Twitter is recognized for having one of the most open and powerful developer APIs of any major technology company. Developer interest in Twitter began immediately following its launch, prompting the company to release the first version of its public API in September 2006. The API quickly became iconic as a reference implementation for public REST APIs and is widely cited in programming tutorials.

From 2006 until 2010, Twitter's developer platform experienced strong growth and a highly favorable reputation. Developers built upon the public API to create the first Twitter mobile phone clients as well as the first URL shortener. Between 2010 and 2012, however, Twitter made a number of decisions that were received unfavorably by the developer community.
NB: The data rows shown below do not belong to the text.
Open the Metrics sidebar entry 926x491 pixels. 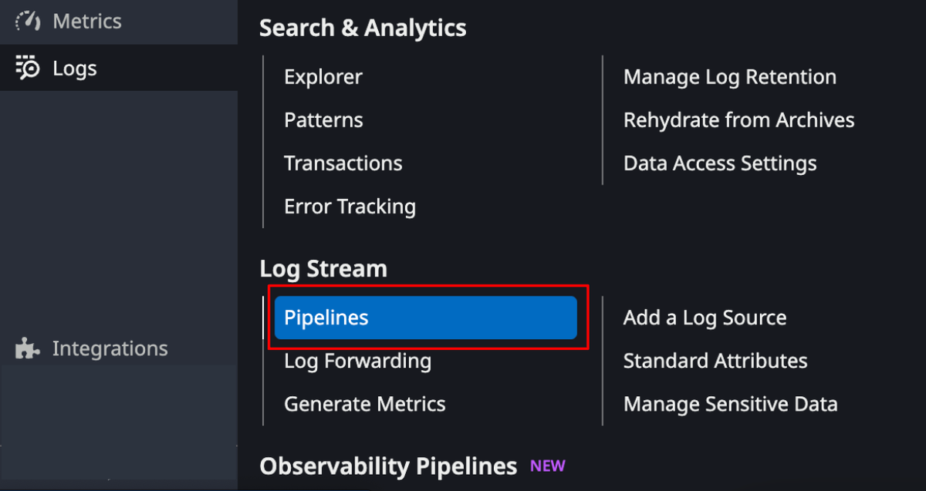86,21
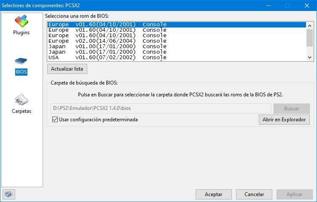Image resolution: width=317 pixels, height=202 pixels.
Task: Click the BIOS list scroll down arrow
Action: 309,57
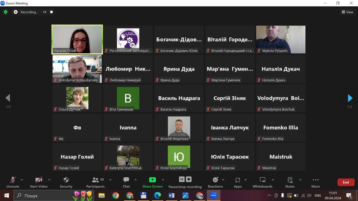The height and width of the screenshot is (201, 358).
Task: Expand Share Screen options arrow
Action: [163, 180]
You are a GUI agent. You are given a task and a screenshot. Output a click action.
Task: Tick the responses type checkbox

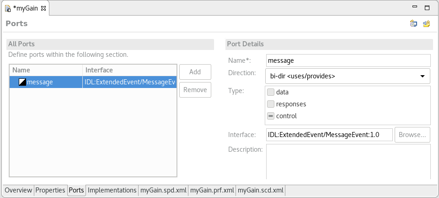271,104
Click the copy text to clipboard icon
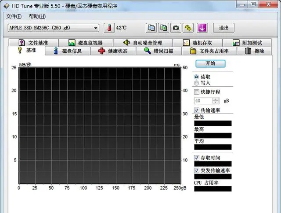 point(151,28)
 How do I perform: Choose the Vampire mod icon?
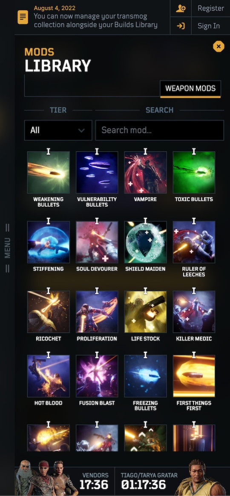click(145, 172)
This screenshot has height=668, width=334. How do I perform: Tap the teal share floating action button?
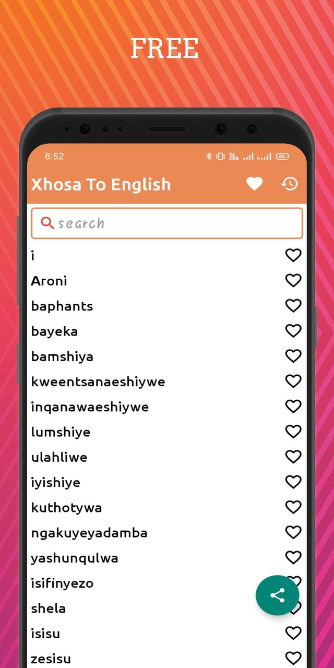pos(277,595)
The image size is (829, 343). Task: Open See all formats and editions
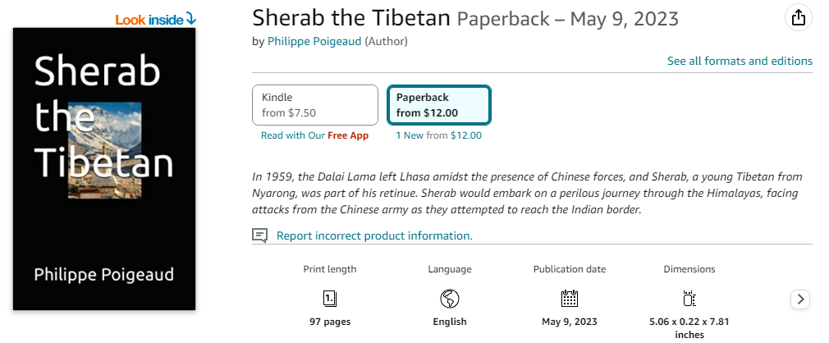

In 2010, Twitter mandated that all developers adopt OAuth authentication with just 9 weeks of notice. Later that year, Twitter launched its own URL shortener, in direct competition with some of its most well-known 3rd-party developers. And in 2012, Twitter introduced strict usage limits for its API, "completely crippling" some developers. While these moves successfully increased the stability and security of the service, they were broadly perceived as hostile to developers, causing them to lose trust in the platform.

In an effort to reset its relationship with developers, Twitter acquired Crashlytics on January 28, 2013 for over US$100 million, its largest acquisition to date. Founded by Jeff Seibert and Wayne Chang, Crashlytics had rapidly gained popularity as a tool to help mobile developers identify and fix bugs in their apps. Twitter committed to continue supporting and expanding the service.

In October 2014, Twitter announced Fabric, a suite of mobile developer tools built around Crashlytics. Fabric brought together Crashlytics, Answers (mobile app analytics), Beta (mobile app distribution), Digits (mobile app identity and authentication services), MoPub, and TwitterKit (login with Twitter and Tweet display functionality) into a single, modular SDK, allowing developers to pick and choose which features they needed while guaranteeing ease of installation and compatibility. By building Fabric on top of Crashlytics, Twitter was able to take advantage of Crashlytics' large adoption and device footprint to rapidly scale usage of MoPub and TwitterKit. Fabric reached active distribution across 1 billion mobile devices just 8 months after its launch.

In early 2016, Twitter announced that Fabric was installed on more than 2 billion active devices and used by more than 225,000 developers. Fabric is recognized as the #1 most popular crash reporting and also the #1 mobile analytics solution among the top 200 iOS apps, beating out Google Analytics, Flurry, and MixPanel.